◆ **Passage given**
===

Helen Farnsworth Mears (; December 21, 1872 – February 17, 1916) was an American sculptor.

Early years
Mears was born December 21, 1872, in Oshkosh, Wisconsin, daughter of John Hall Mears and  Elizabeth Farnsworth Mears (pen names "Nellie Wildwood" and "Ianthe", called the first Wisconsin poetess ) and youngest sister to Louise and Mary Mears. Mears studied at the State Normal School in Oshkosh, and art in New York City. In New York, she studied under Augustus Saint Gaudens for two years and worked as his assistant before heading to Paris in 1895 to continue working with Denys Puech (sometimes Puesch), Alexandre Charpentier, and Frederick MacMonnies.

Career 
Her first success, before any formal art training, was "Genius of Wisconsin", a work commissioned by the State of Wisconsin when she was just 21. The work was exhibited in the Wisconsin Building at the World's Columbian Exposition in 1893. The  marble sculpture was executed by the Piccirilli Brothers. It is now housed in the Wisconsin State Capitol. Both she and sculptor Jean Pond Miner were named "artists in residence" at the Wisconsin Building, and that is where she created The Genius of Wisconsin, while Miner produced Forward.

Mears was one of a group of women sculptors christened the "White Rabbits" who worked under Lorado Taft producing sculpture for the World Columbian Exposition.

===

◆ **Record list**
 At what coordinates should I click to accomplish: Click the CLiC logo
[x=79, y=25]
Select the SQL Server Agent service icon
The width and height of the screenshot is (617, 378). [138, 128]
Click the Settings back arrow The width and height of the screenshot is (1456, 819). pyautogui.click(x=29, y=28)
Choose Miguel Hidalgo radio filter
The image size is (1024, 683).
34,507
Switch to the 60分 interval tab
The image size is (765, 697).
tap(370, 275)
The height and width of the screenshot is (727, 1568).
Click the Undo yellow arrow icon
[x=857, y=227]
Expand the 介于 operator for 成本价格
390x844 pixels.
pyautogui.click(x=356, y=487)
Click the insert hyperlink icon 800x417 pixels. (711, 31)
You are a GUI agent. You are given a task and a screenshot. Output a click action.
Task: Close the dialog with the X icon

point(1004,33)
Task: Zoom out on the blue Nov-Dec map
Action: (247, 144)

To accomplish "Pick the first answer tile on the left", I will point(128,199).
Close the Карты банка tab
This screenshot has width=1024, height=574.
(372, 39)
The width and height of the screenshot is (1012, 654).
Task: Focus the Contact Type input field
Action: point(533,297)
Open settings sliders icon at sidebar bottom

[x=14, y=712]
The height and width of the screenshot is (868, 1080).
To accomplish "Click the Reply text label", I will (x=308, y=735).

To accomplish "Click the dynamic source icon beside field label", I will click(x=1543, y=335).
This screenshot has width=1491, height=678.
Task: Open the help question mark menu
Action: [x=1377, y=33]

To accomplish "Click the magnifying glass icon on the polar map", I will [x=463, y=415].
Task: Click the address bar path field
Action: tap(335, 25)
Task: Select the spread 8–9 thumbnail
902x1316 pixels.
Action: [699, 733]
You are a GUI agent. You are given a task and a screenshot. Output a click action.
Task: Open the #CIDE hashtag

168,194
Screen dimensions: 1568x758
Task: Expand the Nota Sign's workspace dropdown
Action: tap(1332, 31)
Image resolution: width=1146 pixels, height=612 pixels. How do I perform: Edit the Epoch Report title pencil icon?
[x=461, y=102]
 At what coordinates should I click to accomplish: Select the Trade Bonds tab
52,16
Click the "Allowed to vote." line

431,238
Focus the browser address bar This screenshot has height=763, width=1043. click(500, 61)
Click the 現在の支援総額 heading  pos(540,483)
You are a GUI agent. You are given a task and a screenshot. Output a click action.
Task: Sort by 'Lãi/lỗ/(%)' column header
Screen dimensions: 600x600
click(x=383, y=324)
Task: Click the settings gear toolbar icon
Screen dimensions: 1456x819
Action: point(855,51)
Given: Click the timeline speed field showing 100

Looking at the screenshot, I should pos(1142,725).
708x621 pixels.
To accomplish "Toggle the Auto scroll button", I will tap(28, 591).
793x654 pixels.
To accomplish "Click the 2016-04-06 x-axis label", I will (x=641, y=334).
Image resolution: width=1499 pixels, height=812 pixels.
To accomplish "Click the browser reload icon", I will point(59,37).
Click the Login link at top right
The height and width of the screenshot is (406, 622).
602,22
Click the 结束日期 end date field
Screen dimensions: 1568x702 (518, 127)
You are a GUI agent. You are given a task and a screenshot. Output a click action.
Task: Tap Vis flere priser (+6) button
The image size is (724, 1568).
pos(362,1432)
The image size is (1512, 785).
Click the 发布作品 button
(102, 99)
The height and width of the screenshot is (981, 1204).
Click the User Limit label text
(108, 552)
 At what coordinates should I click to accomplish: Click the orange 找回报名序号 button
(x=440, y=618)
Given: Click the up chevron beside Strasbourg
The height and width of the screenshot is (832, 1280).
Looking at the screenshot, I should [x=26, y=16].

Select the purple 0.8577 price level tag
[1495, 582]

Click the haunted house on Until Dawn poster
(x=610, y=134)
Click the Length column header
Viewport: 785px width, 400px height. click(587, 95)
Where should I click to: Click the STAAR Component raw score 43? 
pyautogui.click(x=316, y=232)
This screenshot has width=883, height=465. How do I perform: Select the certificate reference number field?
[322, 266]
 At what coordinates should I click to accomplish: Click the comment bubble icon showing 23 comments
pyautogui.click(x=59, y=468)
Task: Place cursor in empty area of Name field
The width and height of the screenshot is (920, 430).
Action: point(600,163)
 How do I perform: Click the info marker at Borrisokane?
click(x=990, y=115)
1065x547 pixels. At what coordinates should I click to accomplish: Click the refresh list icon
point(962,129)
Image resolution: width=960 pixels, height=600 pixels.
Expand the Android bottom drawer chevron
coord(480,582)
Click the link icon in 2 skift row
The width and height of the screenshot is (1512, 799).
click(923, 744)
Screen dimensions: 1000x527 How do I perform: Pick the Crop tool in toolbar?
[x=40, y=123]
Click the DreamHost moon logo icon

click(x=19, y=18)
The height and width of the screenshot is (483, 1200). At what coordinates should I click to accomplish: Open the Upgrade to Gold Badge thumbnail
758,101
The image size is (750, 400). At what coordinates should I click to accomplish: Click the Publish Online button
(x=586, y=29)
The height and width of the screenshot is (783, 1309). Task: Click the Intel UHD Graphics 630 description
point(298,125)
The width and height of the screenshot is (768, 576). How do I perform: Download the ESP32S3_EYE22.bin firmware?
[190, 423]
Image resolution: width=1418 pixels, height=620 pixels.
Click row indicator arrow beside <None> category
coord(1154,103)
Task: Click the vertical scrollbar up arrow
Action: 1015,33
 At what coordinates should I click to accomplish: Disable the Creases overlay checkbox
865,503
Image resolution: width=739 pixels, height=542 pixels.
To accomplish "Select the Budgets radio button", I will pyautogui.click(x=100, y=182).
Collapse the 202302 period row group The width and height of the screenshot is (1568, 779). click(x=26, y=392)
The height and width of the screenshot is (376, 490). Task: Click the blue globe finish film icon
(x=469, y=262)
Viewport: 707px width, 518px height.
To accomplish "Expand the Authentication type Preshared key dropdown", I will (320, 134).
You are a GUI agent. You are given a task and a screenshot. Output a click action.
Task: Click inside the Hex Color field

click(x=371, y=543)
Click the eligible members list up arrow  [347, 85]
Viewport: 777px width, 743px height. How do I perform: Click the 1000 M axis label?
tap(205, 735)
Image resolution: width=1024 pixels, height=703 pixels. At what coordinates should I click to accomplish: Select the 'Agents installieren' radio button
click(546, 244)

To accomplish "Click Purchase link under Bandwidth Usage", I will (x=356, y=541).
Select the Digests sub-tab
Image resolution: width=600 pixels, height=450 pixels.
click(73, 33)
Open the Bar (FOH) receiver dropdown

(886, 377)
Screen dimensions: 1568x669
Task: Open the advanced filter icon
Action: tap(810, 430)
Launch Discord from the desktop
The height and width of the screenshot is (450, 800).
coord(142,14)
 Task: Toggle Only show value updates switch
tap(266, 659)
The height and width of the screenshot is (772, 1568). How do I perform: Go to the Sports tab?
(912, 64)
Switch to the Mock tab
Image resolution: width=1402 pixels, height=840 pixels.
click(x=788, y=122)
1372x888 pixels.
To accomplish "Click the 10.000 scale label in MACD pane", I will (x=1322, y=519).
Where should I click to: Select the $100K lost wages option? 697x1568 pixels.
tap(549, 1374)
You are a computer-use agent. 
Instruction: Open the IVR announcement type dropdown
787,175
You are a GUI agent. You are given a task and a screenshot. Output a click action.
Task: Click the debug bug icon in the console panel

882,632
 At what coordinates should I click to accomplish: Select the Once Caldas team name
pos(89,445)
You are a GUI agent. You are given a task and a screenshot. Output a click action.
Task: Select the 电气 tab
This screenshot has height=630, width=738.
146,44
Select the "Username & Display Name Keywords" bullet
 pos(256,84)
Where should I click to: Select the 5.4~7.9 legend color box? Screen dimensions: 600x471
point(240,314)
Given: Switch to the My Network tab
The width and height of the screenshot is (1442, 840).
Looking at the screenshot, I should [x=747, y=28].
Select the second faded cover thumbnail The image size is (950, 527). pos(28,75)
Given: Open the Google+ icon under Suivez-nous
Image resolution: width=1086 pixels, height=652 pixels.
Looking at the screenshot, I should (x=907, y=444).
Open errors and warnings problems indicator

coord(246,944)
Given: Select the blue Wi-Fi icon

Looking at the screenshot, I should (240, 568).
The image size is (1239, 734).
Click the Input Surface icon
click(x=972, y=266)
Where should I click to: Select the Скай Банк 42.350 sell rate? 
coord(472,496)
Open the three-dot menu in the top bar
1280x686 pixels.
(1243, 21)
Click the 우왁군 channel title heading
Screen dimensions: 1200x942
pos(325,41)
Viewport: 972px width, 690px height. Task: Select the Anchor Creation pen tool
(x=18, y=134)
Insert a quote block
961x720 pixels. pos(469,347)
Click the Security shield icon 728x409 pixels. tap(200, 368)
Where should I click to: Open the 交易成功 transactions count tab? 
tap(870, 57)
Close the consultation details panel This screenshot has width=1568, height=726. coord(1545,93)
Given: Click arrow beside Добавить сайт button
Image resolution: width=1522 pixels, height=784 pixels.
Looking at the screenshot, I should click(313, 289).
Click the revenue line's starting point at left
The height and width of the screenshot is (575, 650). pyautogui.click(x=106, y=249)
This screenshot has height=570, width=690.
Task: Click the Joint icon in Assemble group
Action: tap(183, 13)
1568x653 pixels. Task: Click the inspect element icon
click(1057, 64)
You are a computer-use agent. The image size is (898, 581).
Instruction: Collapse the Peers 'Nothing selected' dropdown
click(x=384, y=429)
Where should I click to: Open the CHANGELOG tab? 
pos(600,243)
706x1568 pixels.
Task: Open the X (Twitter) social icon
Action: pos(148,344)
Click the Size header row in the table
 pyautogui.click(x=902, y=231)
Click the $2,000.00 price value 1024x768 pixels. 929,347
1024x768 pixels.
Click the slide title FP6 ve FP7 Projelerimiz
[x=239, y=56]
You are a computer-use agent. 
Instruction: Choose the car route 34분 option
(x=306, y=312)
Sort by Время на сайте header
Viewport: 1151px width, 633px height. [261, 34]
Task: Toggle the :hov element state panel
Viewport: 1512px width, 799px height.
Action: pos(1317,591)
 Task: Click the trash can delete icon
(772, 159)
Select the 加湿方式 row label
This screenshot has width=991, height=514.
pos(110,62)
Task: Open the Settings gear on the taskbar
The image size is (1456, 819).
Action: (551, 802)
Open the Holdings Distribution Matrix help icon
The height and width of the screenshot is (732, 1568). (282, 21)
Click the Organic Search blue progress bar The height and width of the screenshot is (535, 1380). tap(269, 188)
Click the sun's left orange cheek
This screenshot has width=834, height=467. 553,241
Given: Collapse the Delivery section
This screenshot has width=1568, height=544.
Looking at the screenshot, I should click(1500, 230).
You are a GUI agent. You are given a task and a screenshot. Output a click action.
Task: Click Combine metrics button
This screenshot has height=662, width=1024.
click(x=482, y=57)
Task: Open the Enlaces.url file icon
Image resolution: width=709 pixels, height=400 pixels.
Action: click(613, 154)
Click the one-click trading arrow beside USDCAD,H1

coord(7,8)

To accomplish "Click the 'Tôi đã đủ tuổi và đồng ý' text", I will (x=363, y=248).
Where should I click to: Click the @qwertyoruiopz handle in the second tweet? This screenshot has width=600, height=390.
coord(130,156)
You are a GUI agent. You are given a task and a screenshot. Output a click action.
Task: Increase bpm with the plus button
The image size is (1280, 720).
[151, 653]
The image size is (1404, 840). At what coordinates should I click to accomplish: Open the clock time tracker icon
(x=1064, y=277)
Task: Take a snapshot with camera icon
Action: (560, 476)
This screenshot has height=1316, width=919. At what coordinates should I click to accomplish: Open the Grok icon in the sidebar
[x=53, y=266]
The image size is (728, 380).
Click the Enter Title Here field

===

◆ **Given problem 1**
Extract the passage about Helen Farnsworth Mears word for word, from "Helen Farnsworth Mears" up to and including "and Frederick MacMonnies.".
◆ **Given problem 2**
Using the passage about Helen Farnsworth Mears, answer these:
(a) In what city and state was she born?
(b) In what year did she go to Paris?
(c) Where is "Genius of Wisconsin" housed now?

◆ **Final result 1**
Helen Farnsworth Mears (; December 21, 1872 – February 17, 1916) was an American sculptor.

Early years
Mears was born December 21, 1872, in Oshkosh, Wisconsin, daughter of John Hall Mears and  Elizabeth Farnsworth Mears (pen names "Nellie Wildwood" and "Ianthe", called the first Wisconsin poetess ) and youngest sister to Louise and Mary Mears. Mears studied at the State Normal School in Oshkosh, and art in New York City. In New York, she studied under Augustus Saint Gaudens for two years and worked as his assistant before heading to Paris in 1895 to continue working with Denys Puech (sometimes Puesch), Alexandre Charpentier, and Frederick MacMonnies.

◆ **Final result 2**
(a) Oshkosh, Wisconsin
(b) 1895
(c) The Wisconsin State Capitol